The thing we do agree with previous reports on is the country itself; wonderful. The scenery and landscape is regularly utterly gobsmacking. Craggy granite mountains, sleepy rural villages, crumbling villas, steep terraces, old ladies in black prodding livestock, catholic kitsch statues and churches. I could barely believe we were in western Europe sometimes. In upland areas up to 75% of the population is over 60 and an ancient and visually attractive - but undoubtedly tough - way of life was disappearing literally as we watched. Local paddlers were amazingly welcoming and friendly, and indeed we received nothing but friendliness and welcomes from all folk we met; try getting that in certain upland areas of the UK. Food and drink was rather good also (steak and Vinho Verde!) and we're ashamed to admit that most of the week went by before we realised that we were each actually ordering meals for two every night. I really strongly recommend northern Portugal as a trip in its own right, regardless of paddling - go MTB, walk, drink wine. My wife and I will be returning, and not necessarily with kayaks. Flights are cheap and the country is fairly cheap for UK folk, although much less so now that the pound is worthless.

Okay, the rivers ... a very mixed bag indeed!

Saturday - Rio Paiva. Heather and I were there a day earlier than everyone else. After a night in some hotel somewhere, we turned up at the Rio Paiva (on the advice of a luggage handler at the airport who was a paddler!). We checked out the river but weren't going to paddle as we had no shuttle. Amazingly a local paddler then located our unmarked van and invited us to join their group for a paddle - they'd been searching for us! I did the Paiva Garganta (Gorge) with them, a long Grade 4(5) trip in splendid surroundings - this is basically their fairly reliable fallback low water trip, an equivalent of the Orchy or Upper Dart. We slept in bunks at their clubhouse and the other four joined us late that night.

Sunday - Paiva gorge again - it was a bit higher after rain, all six of us enjoyed a run on it. Claire aced the trickiest rapid - but then headbutted a rock and gave herself a black eye, oops. I somehow broke my thumb on a rock somewhere, the first of a remarkable series of self-inflicted injuries I gave myself last week. We stayed at the clubhouse again, and dined with the Portuguese paddlers - our thanks to them.

Monday - Rio Tamega. Oh dear. This major river was supposed to be a rollicking Grade 4(5) trip. It was actually a flatwater paddle through a craggy gorge, with two one-off Grade 4 rapids, both notable for nasty sieves. Even with loads of water chucked down it, it would be primarily flat. Odd. We headed up into the mountains and rented a flat for a couple of nights on the Spanish border.

Tuesday - Rio Castro Laboreiro.
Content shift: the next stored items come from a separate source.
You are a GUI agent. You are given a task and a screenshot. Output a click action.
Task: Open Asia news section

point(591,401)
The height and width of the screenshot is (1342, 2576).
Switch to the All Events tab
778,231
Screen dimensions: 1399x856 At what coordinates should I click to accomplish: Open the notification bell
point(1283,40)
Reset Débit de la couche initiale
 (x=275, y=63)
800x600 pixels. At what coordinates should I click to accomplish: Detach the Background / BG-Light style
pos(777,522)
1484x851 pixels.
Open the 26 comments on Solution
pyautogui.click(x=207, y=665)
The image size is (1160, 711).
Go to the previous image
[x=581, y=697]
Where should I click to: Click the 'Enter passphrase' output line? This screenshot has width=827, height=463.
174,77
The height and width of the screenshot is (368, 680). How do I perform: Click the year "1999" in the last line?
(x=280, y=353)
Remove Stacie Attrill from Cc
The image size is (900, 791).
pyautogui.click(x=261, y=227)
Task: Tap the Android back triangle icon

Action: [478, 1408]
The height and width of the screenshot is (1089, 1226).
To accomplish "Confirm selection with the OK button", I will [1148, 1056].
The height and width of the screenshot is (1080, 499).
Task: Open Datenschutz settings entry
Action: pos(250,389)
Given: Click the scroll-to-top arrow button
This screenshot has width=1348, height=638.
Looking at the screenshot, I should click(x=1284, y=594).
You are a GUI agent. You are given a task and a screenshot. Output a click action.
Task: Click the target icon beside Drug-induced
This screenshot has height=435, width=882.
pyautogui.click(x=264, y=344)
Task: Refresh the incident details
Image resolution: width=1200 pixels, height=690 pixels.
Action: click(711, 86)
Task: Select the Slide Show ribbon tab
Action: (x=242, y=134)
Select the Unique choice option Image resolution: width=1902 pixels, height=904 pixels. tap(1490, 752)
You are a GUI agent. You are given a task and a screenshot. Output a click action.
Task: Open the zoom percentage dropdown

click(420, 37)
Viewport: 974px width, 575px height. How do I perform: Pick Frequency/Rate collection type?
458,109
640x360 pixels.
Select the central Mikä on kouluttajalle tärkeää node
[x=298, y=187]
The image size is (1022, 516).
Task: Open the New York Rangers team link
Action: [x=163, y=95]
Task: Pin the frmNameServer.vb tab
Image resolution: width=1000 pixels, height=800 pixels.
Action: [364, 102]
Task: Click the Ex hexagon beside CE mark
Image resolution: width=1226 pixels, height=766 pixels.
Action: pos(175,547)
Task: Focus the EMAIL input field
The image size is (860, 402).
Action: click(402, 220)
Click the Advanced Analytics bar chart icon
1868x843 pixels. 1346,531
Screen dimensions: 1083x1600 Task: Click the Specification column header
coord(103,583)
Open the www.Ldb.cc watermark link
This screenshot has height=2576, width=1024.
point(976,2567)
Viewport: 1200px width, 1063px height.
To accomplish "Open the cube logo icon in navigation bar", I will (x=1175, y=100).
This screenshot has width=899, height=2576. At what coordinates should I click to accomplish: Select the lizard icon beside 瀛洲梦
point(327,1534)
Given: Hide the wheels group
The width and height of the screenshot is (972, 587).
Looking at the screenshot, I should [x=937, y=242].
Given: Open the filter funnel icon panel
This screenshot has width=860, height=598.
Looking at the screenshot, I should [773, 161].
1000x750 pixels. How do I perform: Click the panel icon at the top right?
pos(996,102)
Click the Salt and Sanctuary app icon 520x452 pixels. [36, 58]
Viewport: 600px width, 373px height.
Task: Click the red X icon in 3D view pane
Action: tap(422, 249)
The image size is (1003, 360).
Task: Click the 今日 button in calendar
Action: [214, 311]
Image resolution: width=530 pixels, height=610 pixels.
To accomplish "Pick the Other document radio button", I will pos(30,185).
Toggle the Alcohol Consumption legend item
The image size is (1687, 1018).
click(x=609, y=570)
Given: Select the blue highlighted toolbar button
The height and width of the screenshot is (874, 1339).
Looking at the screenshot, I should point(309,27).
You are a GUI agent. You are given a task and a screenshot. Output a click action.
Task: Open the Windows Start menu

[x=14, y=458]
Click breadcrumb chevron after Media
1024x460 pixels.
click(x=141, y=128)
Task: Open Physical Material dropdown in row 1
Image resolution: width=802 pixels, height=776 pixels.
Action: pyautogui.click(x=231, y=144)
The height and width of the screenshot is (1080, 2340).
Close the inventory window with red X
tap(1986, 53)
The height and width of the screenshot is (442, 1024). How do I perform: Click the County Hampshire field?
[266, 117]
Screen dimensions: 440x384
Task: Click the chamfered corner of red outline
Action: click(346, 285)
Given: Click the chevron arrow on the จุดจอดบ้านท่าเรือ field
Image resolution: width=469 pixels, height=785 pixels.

This is one of the locals' favourites. The scenery in this upland valley is wonderful, and we were excited to catch section 1 at a little above the optimum level. We all paddled boney flatwater a few kilometres down to the gorge. This was rather deep and impressive, and several of the group correctly took one look and walked out. Two of us continued and enjoyed about 200 metres of Grade 5 slides and falls. Then a huge portage followed (I've left a sling and krab attached to a chockstone if anyone wants it) across slippy wet rock, and we finally rejoined the river. Only to find that all that was left was a few kilometres of low water bouldery choss that would need much more water to be worthwhile, at which point the gorge would be a no-go. We finished the trip exhausted and confused. Sorry, I know this is heresy but we don't see the point of this section. The guidebook calls it a 'fun waterpark' (or similar) but it involves massively much more effort than, say, Allt a'Chaorainn, for possibly less reward. Section 2 was also running for most of the week (with the famous triple waterfall), but as this was supposed to be much more arduous, we gave it a miss. Tim Burne (Poke) was in the country and was much braver/fitter than us, he paddled it yesterday and has a story or two to tell ... !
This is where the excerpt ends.